Kawashima v. Holder
February 21, 2012
Case #: 10-557
Thomas, J., delivered the opinion of the Court, in which Roberts, C.J., and Scalia, Kennedy, Alito, and Sotomayor, JJ., joined. Ginsburg, J., filed a dissenting opinion, in which Breyer and Kagan, JJ., joined.
Full Text Opinion: http://www.supremecourt.gov/opinions/11pdf/10-577.pdf
Immigration: Convictions for making or assisting in the making of a false tax return constitute aggravated felonies under 8 U.S.C. § 1101(a)(43)(M)(i) when the loss to the government exceeds $10,000 and therefore subject petitioners to deportation under the Immigration and Nationality Act.

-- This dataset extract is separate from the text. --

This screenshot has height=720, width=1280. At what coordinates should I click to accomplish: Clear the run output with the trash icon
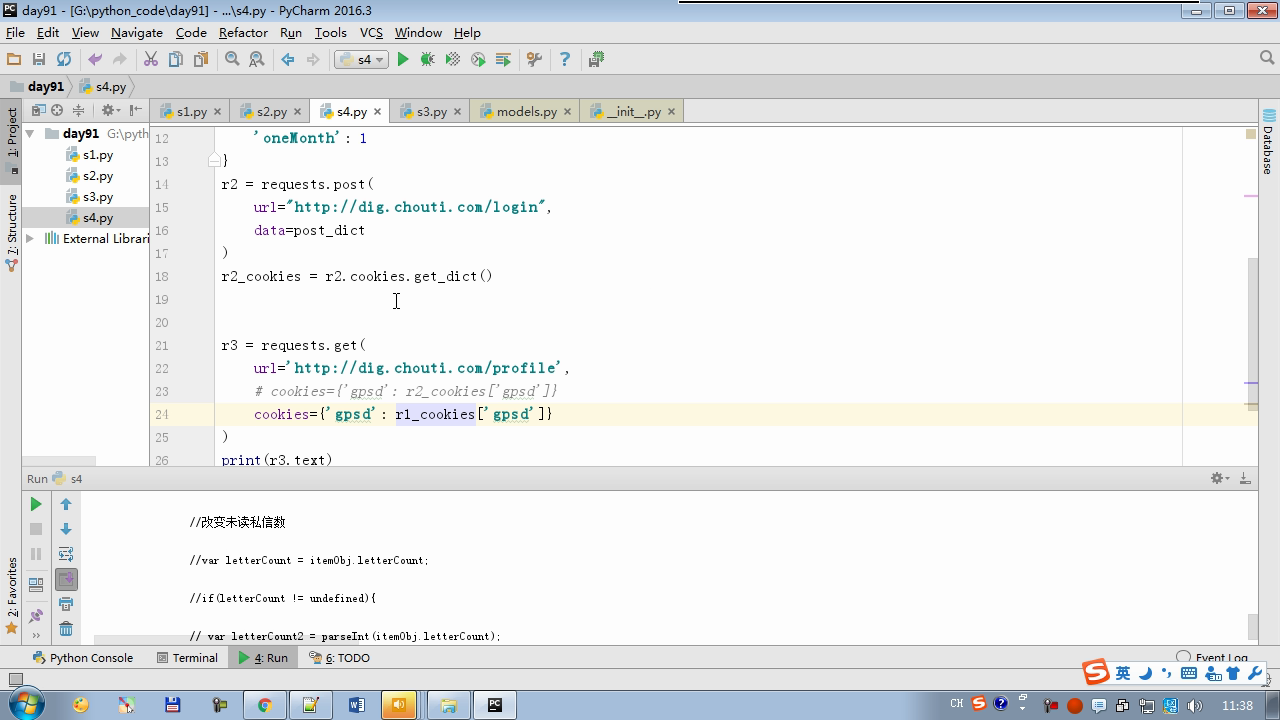(x=66, y=629)

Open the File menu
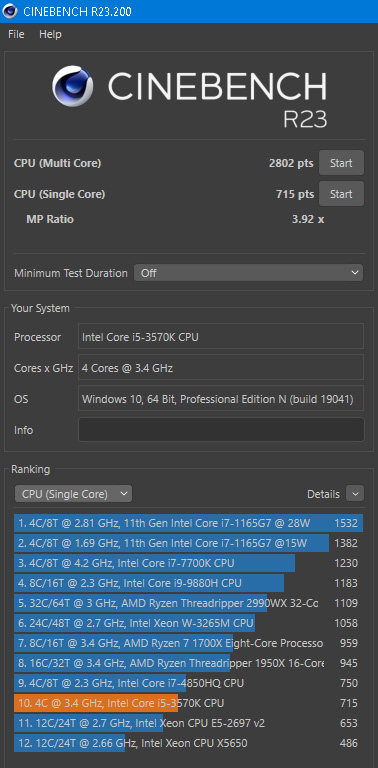click(16, 34)
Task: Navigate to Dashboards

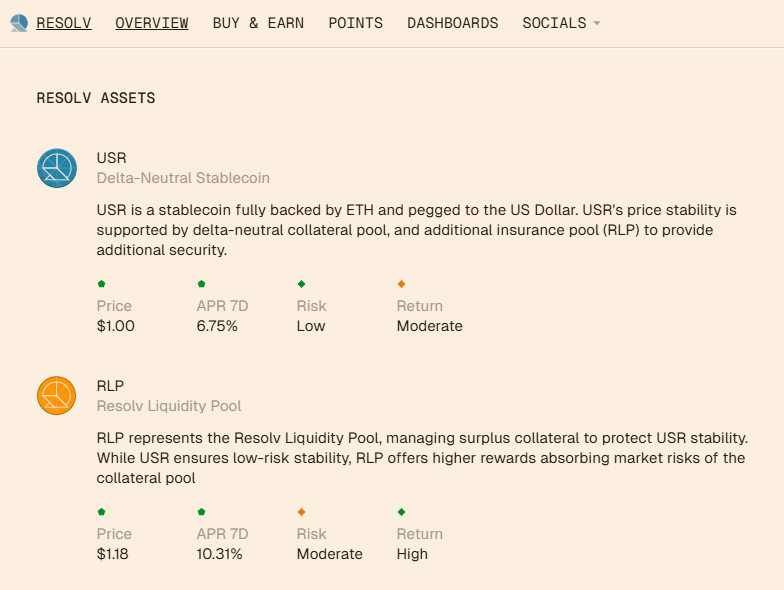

The Kawashimas, lawful permanent residents, were convicted of making a false statement on a tax return and for assisting in the preparation of a false tax return. Under 8 U.S.C. § 1101(a)(43)(M)(i), an offense that involves fraud or deceit in which the total loss to the victim exceeds $10,000 is defined as an aggravated felony. Mr. Kawashima stipulated that the government’s total loss as a result of his false tax return was $245,126. Under 8 U.S.C. § 1227(a)(2)(A)(iii), any alien convicted of an aggravated felony is deportable. As a result of the Kawashimas’ convictions, an immigration judge ordered the Kawashimas’ removal to Japan. The Board of Immigration Appeals made the determination that the Kawashimas’ convictions constituted aggravated felonies and affirmed the deportation order. The Ninth Circuit Court of Appeals affirmed the Board’s determination.
The Supreme Court affirmed the Ninth Circuit, holding that the offenses of making a false tax return and assisting in the making of a false tax return constitute aggravated felonies when the total loss to the government exceeds $10,000. The Court held that, although fraud and deceit are not formal elements of making or assisting in the making of a false tax return, 8 U.S.C. § 1101(a)(43)(M)(i) refers more broadly to offenses involving fraudulent or deceitful conduct. The crimes of which the Kawashimas were convicted entailed fraudulent or deceitful conduct because both offenses involved knowingly or willfully participating in the filing of a materially false tax return. The Court rejected the Kawashimas’ argument that, because Congress specifically defined certain tax crimes as aggravated felonies in Clause (ii) of the statute, Congress did not intend to include the Kawashimas’ offenses within the broad scope of § 1101(a)(43)(M)(i).